CONSensUS - A Computational Optimum Network Sensor Utilization System

The goal of Compositional Optimum Network Sensor Utilization System (CONSensUS) is to establish a significantly improved intrusion detection system. Current intrusion detection systems are largely ad hoc, created from signatures of known attacks, process reports from single sensors, do not reflect the needs of the mission, and are incapable of responding to attacks. The work will lead to a system that processes reports from multiple sensors that are placed optimally throughout a network to cope with attacks to the system and to the sensors themselves, and that cause minimal performance impact on the mission itself. Correlations and analysis of attack and
sensor models, sensor reports, and other system state information is used to decide on suitable responses, which may include activating additional sensors.

The proposed tasks are associated with the formal modeling of attacks, sensors, network topology, and the mission, and the creation of algorithms to process these models to decide on the optimal placement of sensors in a network and to correlate and abstract the reports from distributed sensors to create an assessment of an attacked system as a basis for deciding on human or automatic response. Our tasks are:

- Formal modeling of sensors needed to detect attacks: We will extend Jigsaw to specify sensors used to detect attacks.

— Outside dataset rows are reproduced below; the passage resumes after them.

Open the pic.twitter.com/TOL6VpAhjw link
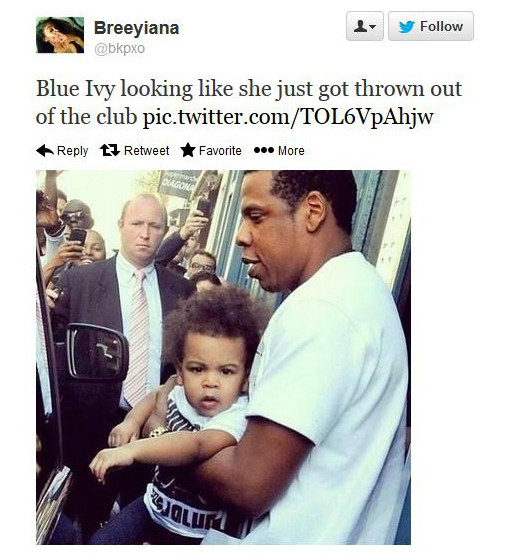 click(288, 116)
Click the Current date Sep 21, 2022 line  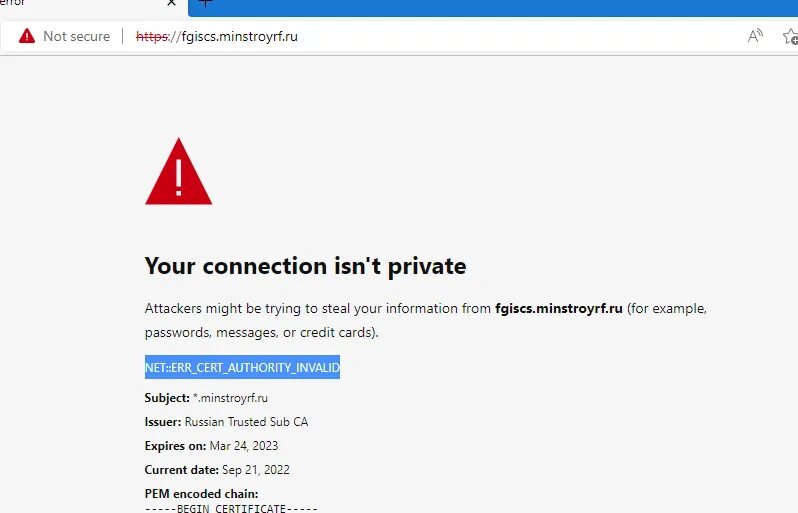(x=217, y=470)
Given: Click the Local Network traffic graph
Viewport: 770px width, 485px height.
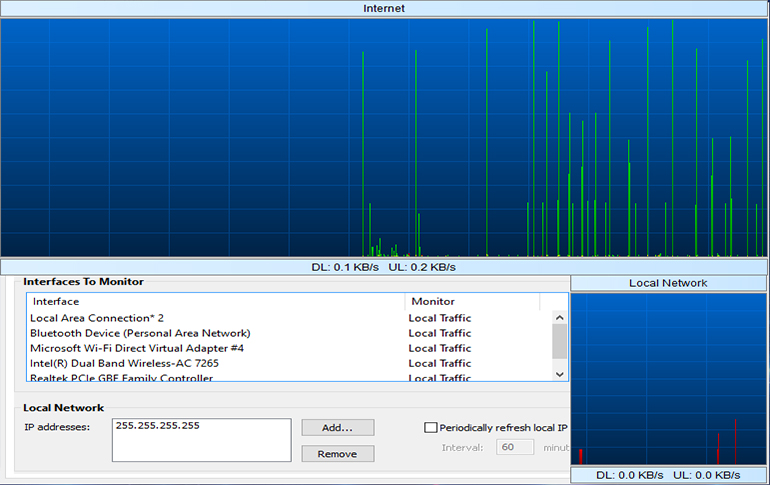Looking at the screenshot, I should click(668, 378).
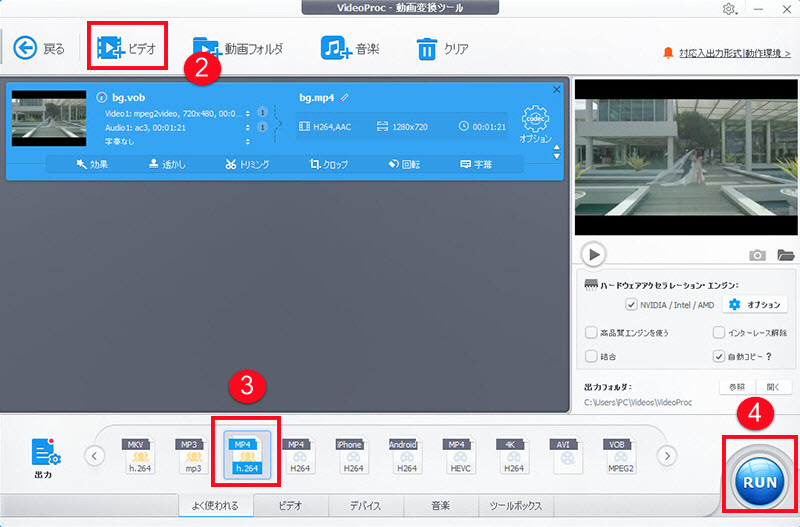The height and width of the screenshot is (527, 800).
Task: Click the ビデオ add video button
Action: click(125, 48)
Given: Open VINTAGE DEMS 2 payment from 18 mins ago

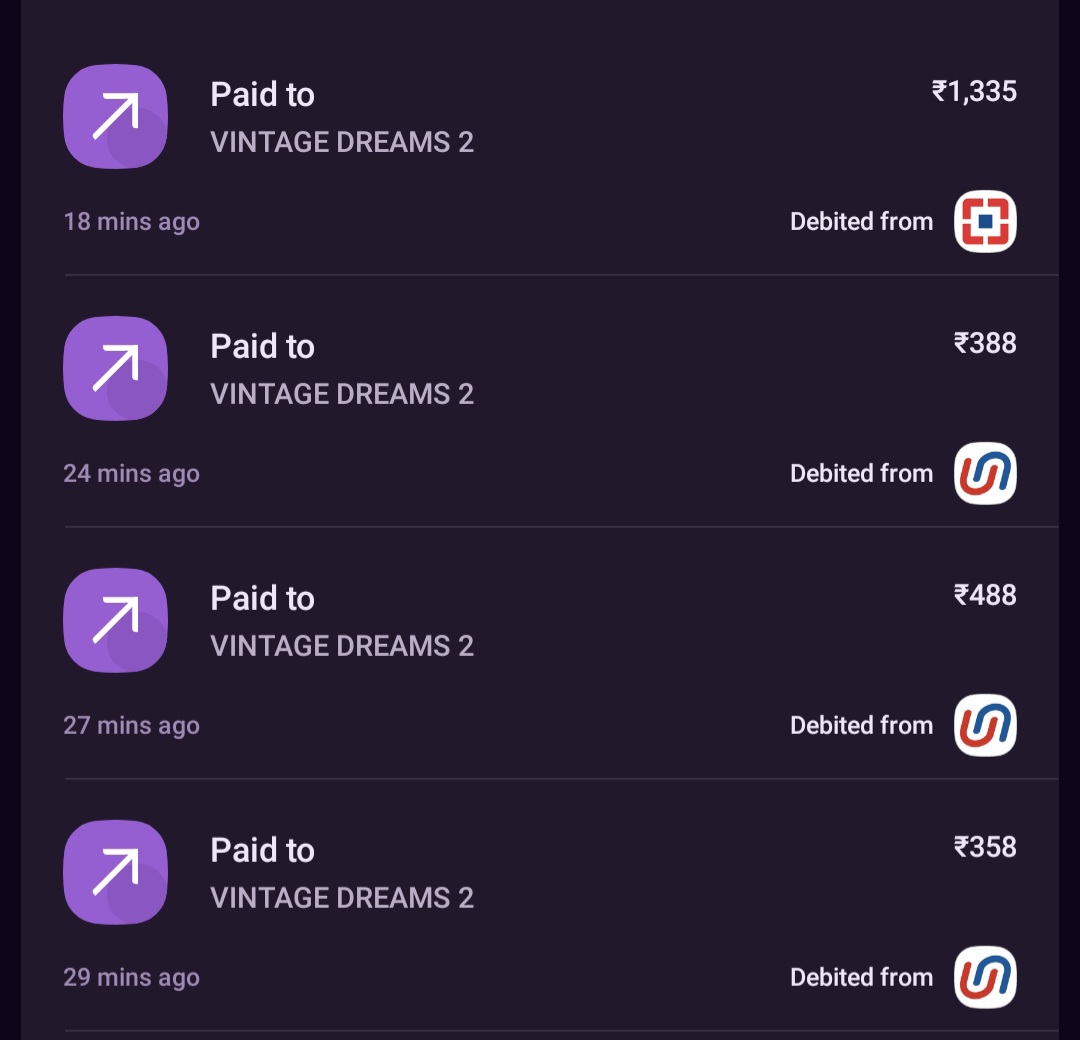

The specification man be direct, where single (or multiple) sensors are enumerated, or indirect, where properties of sensors associated with an attack are given but no one sensor is identified.

- Formal modeling of missions: The overall purpose of any system is to achieve some mission which an attacker attempts to defeat.We propose to model missions in terms of resources needed over time.

- Representation of network topology: To reason about sensor placement, we will require a language to specify network structure, in particular, the location of key components (routers, firewalls, sensors, servers), what operating systems they are running, what protocols are being used.

- Planning algorithms as the basis for sensor placement:We will develop algorithms to determine the feasible locations for sensors with respect to classes of known and unknown attacks specified in Jigsaw. The algorithm to be developed will determine possible sharing of sensor activity, for example consider a scenario attack where a given sensor at some location can detect multiple states of the attack.

- Redundant selection of sensors: Once the feasible locations are identified where it is assumed that sensors are immune to attacks, it is necessary to determine a revised placement relaxing the sensor immunity assumption. In this case, sensors can be impacted by attacks, rendering their reports suspect.

- Optimal placement of sensors with respect to mission needs: The above algorithm development does not account for the performance impact of sensors. To account for mission impact, the sensor specifications will be used in conjunction with the mission specifications. From a feasible placement a placement set will be determined that has the minimal impact on the mission.

- Dynamic deployment of sensors: Once an attack is discovered, it is often necessary to deploy additional
sensors in order to gather additional details about the attack, especially if it is a spreading attack.